Le plan prévoit 21 actions, dont deux ont des implications budgétaires et sont subordonnées à la disponibilité de ressources financières. La mise en œuvre du plan d'action dépend des ressources humaines dont dispose la Commission. Pour le reste, celle-ci prendra immédiatement les mesures nécessaires conformément aux orientations définies. Le plan d'action ne contient pas de dispositions contraignantes concernant les objectifs et le calendrier.

3.   Observations générales

3.1   Réforme de la politique agricole commune

3.1.1

Les décisions arrêtées en juin 2003 à Luxembourg sur la réforme de la PAC prévoient, pour de nombreux produits, la réduction des régimes de prix réglementés, ainsi qu'un allégement du filet de sécurité. Cependant, grâce au large découplage des paiements directs par rapport à la production, qui constitue la mesure phare de la réforme agricole, la Commission prévoit une stabilisation, voire une hausse des prix des produits agricoles. Les prix payés aux producteurs de produits biologiques étant dépendants du niveau général des prix producteurs, de nouvelles possibilités de gains peuvent s'ouvrir sur le marché pour les exploitants pratiquant l'agriculture biologique. Le Comité tient à souligner que cette perspective n'est envisageable que si la préférence communautaire est maintenue à un niveau suffisant pour l'ensemble des produits agricoles.

3.1.2

Le soutien à l'agriculture biologique dépend également du volume global des ressources du second pilier de la PAC. Les États membres n'auront pas l'obligation de favoriser ce type d'agriculture. Le CESE constate que, dans les pays et les régions d'Europe qui pratiquent le soutien à l'agriculture et à la production alimentaire biologiques, ce secteur est particulièrement étendu et connaît une grande stabilité. Il conviendrait de suivre avec attention la dynamique émanant, dans les États membres, de l'élaboration et de l'application du nouveau Fonds européen agricole pour le développement rural (FEADER).

3.1.2.1

Le Comité attend avec beaucoup d'appréhension les décisions qui vont être prises concernant les perspectives financières de l'Union. Les fonds destinés au développement rural sont particulièrement menacés de restrictions. Le CESE souligne que ces ressources sont d'une importance capitale pour la stabilisation et le développement novateur des zones rurales européennes. Pour ce thème, le Comité s'est déjà exprimé dans le cadre de son avis d'initiative sur la future politique de développement rural (1) et élabore actuellement un avis relatif au projet de règlement sur le Fonds européen agricole de développement rural (2).

3.1.3

Le nombre d'acteurs désireux de bénéficier des ressources consacrées au développement rural ne cesse d'augmenter et cette tendance se poursuivra avec l'entrée des dix nouveaux pays. Même si 80 % des ressources issues de la modulation doivent être utilisés dans les pays dont elles proviennent, les moyens financiers supplémentaires ainsi dégagés sont très limités.

3.1.4

Plus encore que d'autres pratiques agricoles, l'agriculture biologique a de bonnes potentialités pour la fourniture de biens publics. Le Comité invite la Commission, le Conseil et le Parlement à s'assurer que les inflexions de la politique agricole commune qui ont été décidées en juin 2003 ne portent pas préjudice au bon usage des sols et demande que les montants financiers au profit du second pilier et du développement rural soient suffisants pour répondre aux priorités communautaires.

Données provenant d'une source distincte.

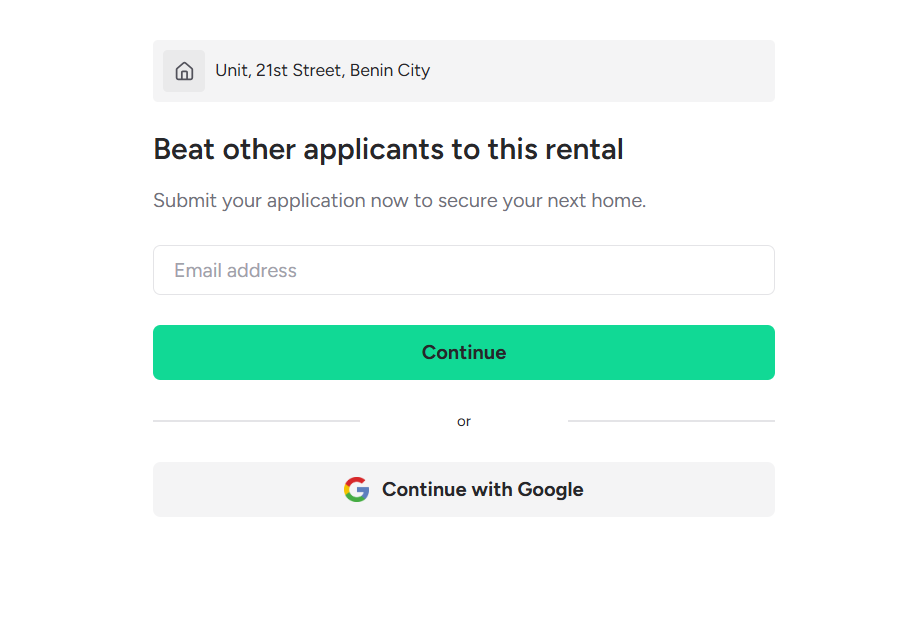The image size is (920, 624).
Task: Click the 'Continue with Google' label text
Action: pyautogui.click(x=482, y=489)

4.   Observations particulières

4.1   Le marché de l'alimentation biologique

4.1.1   Le point de vue des consommateurs sur les produits biologiques

4.1.1.1

Les opérateurs du marché de l'agriculture biologique, en particulier les producteurs, ont déjà conquis une part non négligeable du marché des produits alimentaires, qui, selon le CESE, ne peut plus être définie dans tous les États membres par la qualification de «marché de niche». Dans de nombreuses régions de l'UE, tout comme pour certains types de produits, les exploitations ou l'alimentation biologiques détiennent déjà une part de marché très importante. Ainsi, de très nombreuses matières premières servant à la fabrication des aliments destinés aux enfants sont déjà issues de la production biologique.

4.1.1.2

Le secteur de l'alimentation biologique en Europe, certaines régions ou certains produits se détachent en termes de production, de transformation, d'ouverture des marchés, ainsi que de recherche et de formation initiale et continue. On peut expliquer cette situation par des particularités régionales naturelles mais également par une interaction dynamique entre les acteurs économiques locaux. Le Comité demande à la Commission de consacrer, dans son plan d'action, une attention particulière à cette formation de «grappes»(«clusters») observée en Europe dans le secteur de l'agriculture biologique.

4.1.1.3

Le secteur de l'alimentation biologique s'est avéré être un moyen d'assurer la pérennité de nombreuses entreprises, dans l'agriculture en particulier mais également dans le domaine de la transformation et de la commercialisation.

4.1.2   Les mécanismes du marché

Les coûts plus importants tout au long de la chaîne de distribution des produits biologiques contribuent sans doute pour une part aux prix plus élevés pratiqués dans les secteurs de la production, de la transformation et de la vente au détail. Le Comité approuve donc pleinement les initiatives concernant la création de structures régionales de transformation et de production, car elles pourraient aider à rapprocher davantage les producteurs et les consommateurs et instaurer des mécanismes de fixation des prix compréhensibles. D'autre part, il ne faut pas perdre de vue que dans certains États membres, d'importants mouvements de concentration ont eu lieu dans le secteur du commerce alimentaire, qui exercent une pression sensible sur les prix à la production, y compris dans le domaine de l'agriculture biologique.

4.1.3   Une demande fondée sur l'information

Le Comité approuve expressément les mesures proposées au titre de l'action 1, visant à soutenir les actions d'information et de promotion. Elles devraient toutefois tenir compte des expériences de certains États membres, car dans le secteur des cuisines collectives, des cantines, des écoles et autres, une pression particulière s'exerce sur les achats pour ce qui est des prix. Les cuisines collectives, qui s'occupent de l'alimentation des enfants, des personnes âgées et des malades, représentent un marché important.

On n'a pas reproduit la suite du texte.